Items from a dataset:
[Start of section]

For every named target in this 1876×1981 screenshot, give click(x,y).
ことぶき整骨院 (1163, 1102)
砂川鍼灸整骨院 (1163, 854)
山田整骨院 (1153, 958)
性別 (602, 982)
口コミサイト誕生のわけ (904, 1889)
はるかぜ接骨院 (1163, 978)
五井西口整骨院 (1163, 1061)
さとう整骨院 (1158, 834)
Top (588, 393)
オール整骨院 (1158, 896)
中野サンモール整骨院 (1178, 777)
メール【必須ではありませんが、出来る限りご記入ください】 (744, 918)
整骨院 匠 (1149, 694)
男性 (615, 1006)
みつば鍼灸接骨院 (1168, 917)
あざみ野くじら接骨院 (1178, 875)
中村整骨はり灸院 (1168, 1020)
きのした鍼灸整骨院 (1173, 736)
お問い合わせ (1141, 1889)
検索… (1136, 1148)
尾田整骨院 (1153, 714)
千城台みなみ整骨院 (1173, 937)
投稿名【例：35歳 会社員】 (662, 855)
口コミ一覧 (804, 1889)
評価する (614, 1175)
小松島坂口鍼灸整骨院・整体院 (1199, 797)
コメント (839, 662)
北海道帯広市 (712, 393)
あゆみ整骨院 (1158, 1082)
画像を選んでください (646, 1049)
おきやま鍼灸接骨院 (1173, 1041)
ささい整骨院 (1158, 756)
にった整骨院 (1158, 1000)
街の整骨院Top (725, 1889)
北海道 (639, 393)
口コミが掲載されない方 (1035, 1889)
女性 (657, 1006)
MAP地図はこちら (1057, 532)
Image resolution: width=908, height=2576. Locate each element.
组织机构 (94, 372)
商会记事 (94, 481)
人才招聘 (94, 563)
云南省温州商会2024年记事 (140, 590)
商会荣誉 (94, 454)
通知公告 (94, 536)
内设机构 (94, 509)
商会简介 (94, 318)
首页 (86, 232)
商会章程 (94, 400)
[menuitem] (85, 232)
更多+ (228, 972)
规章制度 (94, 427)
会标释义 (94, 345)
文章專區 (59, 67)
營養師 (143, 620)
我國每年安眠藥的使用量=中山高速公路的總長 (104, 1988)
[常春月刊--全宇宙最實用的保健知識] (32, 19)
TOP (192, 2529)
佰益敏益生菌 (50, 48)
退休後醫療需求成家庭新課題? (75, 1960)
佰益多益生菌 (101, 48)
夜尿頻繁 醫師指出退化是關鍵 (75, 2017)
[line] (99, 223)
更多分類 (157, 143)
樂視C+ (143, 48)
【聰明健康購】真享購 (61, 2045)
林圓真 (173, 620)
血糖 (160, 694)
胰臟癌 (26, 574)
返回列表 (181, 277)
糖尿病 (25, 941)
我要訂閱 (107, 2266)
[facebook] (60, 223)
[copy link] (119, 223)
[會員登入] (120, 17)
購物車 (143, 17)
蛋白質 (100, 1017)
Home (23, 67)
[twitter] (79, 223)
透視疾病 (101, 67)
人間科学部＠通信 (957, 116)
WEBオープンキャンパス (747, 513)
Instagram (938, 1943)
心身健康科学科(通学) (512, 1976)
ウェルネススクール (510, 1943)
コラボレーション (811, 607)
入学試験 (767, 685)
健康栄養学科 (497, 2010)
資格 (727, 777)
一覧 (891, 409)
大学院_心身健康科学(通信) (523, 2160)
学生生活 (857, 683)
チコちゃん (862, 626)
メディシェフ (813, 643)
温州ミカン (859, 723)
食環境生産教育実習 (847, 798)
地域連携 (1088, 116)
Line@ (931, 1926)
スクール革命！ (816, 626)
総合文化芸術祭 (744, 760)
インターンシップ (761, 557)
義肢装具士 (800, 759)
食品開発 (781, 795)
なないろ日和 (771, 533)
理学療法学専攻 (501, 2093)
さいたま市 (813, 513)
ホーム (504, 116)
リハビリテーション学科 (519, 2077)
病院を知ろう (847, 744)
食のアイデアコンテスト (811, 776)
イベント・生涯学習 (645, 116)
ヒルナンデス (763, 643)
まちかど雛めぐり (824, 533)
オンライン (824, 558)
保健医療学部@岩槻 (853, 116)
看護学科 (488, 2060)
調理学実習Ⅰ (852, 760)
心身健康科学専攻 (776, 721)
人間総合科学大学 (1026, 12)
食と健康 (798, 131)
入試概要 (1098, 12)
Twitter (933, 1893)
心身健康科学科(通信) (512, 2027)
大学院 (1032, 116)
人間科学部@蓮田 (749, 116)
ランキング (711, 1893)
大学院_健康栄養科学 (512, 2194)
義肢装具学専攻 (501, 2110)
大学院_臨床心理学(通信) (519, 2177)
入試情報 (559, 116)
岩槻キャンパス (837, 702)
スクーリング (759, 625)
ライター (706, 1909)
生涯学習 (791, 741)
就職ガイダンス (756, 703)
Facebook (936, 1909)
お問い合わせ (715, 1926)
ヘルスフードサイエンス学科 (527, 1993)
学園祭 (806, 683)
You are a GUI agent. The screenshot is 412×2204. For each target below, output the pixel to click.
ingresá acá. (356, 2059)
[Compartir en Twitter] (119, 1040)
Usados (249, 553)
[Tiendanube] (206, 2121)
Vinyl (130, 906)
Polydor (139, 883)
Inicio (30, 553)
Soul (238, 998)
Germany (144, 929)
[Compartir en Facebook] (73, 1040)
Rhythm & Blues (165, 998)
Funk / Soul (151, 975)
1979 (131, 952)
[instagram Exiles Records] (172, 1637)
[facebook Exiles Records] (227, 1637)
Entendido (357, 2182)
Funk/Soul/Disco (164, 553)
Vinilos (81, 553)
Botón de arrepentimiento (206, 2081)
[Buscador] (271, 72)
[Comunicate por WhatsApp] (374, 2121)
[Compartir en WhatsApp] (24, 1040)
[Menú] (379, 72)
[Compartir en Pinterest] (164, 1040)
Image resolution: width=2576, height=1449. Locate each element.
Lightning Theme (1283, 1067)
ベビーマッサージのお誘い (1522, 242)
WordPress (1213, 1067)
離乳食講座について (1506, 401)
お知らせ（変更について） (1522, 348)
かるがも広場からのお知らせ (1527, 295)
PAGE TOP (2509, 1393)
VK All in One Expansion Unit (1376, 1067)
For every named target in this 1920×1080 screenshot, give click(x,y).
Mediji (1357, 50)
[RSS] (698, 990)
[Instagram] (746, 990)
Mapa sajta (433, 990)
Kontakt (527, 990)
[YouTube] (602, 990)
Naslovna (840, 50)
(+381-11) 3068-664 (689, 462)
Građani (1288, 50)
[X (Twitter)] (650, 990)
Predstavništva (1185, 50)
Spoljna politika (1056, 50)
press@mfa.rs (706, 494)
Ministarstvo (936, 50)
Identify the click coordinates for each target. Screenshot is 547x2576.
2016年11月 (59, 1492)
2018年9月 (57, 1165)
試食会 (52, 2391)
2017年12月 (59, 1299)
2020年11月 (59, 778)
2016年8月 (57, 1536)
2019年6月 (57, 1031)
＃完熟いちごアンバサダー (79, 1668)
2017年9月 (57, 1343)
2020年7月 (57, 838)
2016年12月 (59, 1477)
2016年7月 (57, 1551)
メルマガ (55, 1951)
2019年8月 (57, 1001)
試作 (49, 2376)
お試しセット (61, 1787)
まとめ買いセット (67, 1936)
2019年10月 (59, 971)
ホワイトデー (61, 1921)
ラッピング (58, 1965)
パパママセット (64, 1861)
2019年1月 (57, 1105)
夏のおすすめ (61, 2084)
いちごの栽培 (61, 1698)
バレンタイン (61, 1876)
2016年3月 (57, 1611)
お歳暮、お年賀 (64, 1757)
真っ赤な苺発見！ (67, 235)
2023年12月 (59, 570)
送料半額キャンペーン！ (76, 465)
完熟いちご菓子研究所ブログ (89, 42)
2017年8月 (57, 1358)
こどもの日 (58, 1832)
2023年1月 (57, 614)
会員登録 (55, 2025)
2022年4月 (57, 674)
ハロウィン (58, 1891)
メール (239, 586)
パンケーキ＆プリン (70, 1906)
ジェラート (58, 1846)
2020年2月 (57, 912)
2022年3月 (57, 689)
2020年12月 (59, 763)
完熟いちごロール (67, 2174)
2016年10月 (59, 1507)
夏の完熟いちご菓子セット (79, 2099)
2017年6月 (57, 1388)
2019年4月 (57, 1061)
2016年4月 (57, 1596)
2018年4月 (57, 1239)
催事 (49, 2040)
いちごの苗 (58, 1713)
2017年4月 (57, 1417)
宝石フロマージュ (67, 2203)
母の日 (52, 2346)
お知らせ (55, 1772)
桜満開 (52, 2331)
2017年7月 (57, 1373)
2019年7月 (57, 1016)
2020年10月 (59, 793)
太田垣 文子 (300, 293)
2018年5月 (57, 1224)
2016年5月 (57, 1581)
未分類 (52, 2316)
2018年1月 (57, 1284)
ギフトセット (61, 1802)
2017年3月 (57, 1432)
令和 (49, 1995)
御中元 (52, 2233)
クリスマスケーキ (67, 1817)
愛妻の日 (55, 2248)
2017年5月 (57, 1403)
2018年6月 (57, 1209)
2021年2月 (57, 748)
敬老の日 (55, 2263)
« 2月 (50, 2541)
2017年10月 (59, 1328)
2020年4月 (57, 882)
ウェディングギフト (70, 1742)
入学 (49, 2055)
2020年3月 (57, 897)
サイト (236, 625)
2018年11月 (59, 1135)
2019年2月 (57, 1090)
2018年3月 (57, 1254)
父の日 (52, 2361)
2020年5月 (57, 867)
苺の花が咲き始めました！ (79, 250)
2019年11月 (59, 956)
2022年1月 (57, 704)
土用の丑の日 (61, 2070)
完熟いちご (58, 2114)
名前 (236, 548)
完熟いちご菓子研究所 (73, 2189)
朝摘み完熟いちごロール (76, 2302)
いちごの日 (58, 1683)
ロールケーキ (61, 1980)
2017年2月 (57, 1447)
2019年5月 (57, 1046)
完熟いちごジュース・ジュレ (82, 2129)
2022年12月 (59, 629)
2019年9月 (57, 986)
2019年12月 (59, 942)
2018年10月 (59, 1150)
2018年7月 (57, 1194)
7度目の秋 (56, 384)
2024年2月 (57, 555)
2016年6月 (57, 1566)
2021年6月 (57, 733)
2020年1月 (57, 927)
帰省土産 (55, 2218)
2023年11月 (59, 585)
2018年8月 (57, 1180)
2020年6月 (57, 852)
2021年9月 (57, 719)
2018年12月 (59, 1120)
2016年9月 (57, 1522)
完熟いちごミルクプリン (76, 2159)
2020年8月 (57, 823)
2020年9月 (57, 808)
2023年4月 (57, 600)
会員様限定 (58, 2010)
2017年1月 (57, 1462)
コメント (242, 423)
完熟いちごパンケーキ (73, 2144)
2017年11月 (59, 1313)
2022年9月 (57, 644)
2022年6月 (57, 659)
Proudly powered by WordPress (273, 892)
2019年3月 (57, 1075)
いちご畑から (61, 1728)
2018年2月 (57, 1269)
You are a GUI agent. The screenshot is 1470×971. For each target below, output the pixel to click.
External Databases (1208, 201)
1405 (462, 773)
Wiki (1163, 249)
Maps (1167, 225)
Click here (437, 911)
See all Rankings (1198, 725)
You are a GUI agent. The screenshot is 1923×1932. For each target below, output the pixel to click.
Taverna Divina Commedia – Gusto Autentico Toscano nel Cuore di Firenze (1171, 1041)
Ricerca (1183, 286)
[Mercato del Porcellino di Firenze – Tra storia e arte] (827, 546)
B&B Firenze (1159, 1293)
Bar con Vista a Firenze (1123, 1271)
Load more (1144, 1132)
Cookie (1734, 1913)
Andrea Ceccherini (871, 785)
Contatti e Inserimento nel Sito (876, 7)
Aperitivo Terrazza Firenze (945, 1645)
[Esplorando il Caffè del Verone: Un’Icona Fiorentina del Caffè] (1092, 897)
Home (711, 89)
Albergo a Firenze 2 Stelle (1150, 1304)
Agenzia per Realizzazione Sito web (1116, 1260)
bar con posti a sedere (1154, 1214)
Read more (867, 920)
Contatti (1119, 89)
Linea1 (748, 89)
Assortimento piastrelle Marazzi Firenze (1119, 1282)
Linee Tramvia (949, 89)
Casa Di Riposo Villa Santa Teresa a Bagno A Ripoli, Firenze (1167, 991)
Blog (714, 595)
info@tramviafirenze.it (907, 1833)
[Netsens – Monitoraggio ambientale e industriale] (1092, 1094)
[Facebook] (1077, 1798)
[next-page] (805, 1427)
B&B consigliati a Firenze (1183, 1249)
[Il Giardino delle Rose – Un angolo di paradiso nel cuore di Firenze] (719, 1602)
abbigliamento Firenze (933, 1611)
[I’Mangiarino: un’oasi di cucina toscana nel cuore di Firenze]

[End of section]

■ Assigned task:
The word "Image" may occur in lines of the records. Report how many such lines there are, giving only the number.

■ Solution for this problem:
2